Savez-vous, Monsieur, ce qu'on dit à cela? car il est bon que vous connaissiez l'objection. On dit que votre perte est compensée par le profit du coutelier, ou, en termes généraux, que la perte du consommateur est compensée par le profit du producteur.

Votre sagacité aura bien vite découvert que la mystification ici consiste à laisser dans l'ombre le fait déjà établi que le profit d'un producteur, le coutelier, est balancé par la perte d'un autre producteur, le libraire; et que votre franc, par cela même qu'il a été encourager la coutellerie, n'a pu aller encourager, comme il l'aurait fait, la librairie.
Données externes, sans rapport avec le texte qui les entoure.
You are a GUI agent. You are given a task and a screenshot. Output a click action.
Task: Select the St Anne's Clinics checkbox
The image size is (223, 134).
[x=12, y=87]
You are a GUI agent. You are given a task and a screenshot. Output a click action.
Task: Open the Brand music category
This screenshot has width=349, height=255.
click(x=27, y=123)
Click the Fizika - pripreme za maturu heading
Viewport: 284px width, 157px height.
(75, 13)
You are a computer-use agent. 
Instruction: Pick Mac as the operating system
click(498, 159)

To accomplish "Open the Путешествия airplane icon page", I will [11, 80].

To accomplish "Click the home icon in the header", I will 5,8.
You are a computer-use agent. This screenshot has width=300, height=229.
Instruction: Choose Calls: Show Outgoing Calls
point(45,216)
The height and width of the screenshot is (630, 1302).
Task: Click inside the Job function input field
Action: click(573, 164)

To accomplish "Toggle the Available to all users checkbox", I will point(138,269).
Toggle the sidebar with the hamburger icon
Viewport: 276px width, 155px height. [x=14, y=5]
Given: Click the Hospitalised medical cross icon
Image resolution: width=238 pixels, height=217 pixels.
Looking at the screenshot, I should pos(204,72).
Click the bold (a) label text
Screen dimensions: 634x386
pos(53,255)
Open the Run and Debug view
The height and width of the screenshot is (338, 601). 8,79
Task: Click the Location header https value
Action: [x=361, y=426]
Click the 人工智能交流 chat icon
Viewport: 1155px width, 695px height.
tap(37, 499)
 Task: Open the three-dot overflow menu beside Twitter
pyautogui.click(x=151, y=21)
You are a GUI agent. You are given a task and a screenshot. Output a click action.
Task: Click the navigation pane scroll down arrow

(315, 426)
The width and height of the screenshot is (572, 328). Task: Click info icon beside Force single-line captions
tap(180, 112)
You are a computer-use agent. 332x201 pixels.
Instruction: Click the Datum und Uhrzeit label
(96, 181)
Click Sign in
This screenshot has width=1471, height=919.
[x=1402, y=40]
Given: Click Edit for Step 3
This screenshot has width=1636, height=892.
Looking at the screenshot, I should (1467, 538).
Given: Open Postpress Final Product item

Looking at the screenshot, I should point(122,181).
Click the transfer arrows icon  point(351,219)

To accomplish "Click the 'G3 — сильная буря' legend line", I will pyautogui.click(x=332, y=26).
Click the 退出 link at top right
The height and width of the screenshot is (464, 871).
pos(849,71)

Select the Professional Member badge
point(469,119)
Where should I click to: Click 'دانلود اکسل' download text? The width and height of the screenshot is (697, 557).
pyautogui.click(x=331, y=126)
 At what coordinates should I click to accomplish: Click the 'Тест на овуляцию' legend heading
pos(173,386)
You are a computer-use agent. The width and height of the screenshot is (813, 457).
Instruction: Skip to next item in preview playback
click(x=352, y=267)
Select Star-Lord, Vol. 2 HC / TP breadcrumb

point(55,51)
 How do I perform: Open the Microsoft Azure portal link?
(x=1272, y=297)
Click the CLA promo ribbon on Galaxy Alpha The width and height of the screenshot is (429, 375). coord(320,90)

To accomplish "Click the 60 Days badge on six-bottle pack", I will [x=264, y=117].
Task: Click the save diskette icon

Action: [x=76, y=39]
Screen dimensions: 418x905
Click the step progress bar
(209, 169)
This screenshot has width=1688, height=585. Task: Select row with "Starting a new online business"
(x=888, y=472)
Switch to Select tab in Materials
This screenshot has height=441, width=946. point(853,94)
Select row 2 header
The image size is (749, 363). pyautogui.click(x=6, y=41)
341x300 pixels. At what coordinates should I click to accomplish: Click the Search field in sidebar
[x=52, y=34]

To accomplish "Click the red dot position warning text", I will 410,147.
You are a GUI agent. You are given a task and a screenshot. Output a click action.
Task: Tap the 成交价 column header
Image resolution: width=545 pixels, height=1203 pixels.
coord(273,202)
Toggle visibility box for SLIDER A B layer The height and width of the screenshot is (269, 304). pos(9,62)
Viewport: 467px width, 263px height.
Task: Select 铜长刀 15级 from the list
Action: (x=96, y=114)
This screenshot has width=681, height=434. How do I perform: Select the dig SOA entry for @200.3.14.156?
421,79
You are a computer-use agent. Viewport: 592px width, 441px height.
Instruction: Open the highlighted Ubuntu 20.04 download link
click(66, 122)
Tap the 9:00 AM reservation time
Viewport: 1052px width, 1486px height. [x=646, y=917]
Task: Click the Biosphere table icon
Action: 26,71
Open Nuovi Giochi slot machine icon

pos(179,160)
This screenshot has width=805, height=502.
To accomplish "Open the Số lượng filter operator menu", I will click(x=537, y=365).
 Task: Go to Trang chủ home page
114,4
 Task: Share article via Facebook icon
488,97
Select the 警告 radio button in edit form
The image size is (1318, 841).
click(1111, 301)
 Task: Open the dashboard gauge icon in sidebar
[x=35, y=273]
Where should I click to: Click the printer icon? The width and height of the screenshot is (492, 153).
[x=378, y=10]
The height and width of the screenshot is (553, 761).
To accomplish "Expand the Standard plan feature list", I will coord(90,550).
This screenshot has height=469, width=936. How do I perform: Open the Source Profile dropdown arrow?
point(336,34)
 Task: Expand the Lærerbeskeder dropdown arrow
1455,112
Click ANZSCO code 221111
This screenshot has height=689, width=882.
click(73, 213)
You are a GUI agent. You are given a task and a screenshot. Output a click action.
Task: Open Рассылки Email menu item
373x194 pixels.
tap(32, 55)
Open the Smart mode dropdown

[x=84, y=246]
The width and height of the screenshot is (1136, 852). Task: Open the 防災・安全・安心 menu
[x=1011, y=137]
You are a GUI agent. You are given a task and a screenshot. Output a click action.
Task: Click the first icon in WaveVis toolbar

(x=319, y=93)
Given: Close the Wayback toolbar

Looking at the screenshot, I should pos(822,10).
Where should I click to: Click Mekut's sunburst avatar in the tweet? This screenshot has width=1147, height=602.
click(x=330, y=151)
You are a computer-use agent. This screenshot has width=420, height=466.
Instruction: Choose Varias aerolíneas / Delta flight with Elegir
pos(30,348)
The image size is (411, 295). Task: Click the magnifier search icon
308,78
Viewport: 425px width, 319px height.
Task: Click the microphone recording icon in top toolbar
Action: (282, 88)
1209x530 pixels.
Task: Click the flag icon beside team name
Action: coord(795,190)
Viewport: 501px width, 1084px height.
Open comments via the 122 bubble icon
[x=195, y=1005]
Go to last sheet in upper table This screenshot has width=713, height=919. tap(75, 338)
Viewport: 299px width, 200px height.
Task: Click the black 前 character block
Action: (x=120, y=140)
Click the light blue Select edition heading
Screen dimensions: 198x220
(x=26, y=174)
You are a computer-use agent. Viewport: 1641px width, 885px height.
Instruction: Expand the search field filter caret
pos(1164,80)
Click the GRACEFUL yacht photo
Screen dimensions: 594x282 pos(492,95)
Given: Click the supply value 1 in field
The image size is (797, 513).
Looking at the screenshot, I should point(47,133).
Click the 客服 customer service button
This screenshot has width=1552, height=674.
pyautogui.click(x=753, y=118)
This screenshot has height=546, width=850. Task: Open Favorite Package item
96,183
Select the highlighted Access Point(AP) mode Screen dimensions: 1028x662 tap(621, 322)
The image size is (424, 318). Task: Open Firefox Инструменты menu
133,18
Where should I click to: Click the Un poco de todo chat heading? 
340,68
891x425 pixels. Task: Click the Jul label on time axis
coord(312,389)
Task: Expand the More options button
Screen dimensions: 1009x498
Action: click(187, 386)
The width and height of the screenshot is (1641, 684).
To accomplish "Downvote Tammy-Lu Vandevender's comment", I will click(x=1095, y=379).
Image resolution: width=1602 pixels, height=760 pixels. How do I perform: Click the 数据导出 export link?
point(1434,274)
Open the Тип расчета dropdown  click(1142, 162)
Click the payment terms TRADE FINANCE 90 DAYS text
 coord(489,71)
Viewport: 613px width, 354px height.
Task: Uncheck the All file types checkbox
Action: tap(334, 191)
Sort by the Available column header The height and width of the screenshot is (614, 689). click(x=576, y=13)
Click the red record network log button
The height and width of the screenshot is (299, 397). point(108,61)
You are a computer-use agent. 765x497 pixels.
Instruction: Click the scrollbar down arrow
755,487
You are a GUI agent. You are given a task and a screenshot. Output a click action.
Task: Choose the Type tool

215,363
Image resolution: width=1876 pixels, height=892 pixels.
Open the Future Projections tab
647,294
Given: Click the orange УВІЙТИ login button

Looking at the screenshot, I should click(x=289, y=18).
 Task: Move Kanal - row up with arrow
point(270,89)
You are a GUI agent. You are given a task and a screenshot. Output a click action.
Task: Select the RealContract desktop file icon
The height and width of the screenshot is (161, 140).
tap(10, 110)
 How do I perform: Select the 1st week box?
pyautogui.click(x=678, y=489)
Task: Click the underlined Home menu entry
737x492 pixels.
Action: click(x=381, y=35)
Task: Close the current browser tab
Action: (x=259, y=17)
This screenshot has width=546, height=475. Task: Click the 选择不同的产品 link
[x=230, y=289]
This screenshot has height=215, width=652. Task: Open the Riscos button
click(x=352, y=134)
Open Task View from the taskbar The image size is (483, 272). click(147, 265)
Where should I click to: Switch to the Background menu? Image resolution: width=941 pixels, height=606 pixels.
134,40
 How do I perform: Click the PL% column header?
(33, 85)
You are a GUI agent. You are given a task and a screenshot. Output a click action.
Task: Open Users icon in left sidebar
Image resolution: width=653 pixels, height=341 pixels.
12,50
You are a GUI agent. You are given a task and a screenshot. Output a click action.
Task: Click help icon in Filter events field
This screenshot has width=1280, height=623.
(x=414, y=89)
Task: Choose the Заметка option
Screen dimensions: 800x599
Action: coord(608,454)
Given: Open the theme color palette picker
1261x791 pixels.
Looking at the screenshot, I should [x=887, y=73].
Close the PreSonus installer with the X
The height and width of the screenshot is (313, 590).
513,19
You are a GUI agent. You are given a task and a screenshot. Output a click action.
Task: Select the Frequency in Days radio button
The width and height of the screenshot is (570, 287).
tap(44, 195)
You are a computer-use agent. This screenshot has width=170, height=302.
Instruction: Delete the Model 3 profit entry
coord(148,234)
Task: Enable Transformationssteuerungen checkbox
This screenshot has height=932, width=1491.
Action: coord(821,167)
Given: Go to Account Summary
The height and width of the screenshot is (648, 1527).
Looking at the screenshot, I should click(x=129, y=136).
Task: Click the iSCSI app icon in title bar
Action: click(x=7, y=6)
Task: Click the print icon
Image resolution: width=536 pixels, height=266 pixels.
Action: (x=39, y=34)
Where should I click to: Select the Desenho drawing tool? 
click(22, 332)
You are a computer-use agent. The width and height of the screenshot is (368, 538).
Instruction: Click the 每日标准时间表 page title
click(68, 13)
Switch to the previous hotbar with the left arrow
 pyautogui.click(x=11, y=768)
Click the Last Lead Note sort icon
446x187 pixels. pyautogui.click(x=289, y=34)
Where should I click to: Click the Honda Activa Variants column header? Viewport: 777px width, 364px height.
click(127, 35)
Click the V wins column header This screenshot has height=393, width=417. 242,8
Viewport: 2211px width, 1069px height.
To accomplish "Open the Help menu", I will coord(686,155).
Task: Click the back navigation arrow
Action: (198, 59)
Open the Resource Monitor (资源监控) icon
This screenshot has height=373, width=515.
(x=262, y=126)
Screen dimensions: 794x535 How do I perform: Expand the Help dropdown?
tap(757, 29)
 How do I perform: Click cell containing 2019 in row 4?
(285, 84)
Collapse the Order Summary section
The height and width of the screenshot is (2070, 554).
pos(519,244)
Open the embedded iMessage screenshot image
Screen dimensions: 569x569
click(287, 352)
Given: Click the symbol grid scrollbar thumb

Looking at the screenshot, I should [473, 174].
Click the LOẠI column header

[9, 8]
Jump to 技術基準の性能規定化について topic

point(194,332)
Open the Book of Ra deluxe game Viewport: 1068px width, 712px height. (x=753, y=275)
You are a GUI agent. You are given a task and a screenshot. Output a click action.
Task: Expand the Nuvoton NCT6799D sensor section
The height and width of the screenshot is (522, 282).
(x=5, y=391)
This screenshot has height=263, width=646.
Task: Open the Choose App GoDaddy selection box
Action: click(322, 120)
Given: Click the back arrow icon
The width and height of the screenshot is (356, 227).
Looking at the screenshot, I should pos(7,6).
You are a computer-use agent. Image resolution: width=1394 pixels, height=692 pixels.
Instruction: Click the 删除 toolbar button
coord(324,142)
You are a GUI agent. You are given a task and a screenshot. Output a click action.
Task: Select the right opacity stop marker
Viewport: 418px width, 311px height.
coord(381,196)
Après tout, comme il s'agit de sommes égales, qu'on établisse, si on le préfère, la compensation entre le producteur et le consommateur, peu importe, pourvu qu'on n'oublie pas le libraire, et qu'on ne fasse pas reparaître deux fois le même gain pour l'opposer alternativement à deux pertes bien distinctes.

On dit encore: Tout cela est bien petit, bien mesquin. Il ne vaut guère la peine de faire tant de bruit pour un petit franc, un petit couteau, et un petit volume in-12. Je n'ai pas besoin de vous faire observer que le franc, le couteau et le livre sont mes signes algébriques, qu'ils représentent la vie, la substance des peuples; et c'est parce que je ne sais pas me servir des a, b, c, qui généralisent les questions, que je mets celle-ci sous votre patronage.

On dira encore ceci: Le franc que le coutelier reçoit en plus, grâce à la protection, il le fait gagner à des travailleurs. – Je réponds: Le franc que le libraire recevrait en plus, grâce à la liberté, il le ferait gagner aussi à d'autres travailleurs; en sorte que, de ce côté, la compensation n'est pas détruite, et il reste toujours que, sous un régime vous avez un livre, et sous l'autre vous n'en avez pas. – Pour éviter la confusion volontaire ou non qu'on ne manquera pas de faire à ce sujet, il faut bien distinguer la distribution originaire de vos 3 francs d'avec leur circulation ultérieure, laquelle, dans l'une et dans l'autre hypothèse, suit des parallèles infinies, et ne peut jamais affecter notre calcul91.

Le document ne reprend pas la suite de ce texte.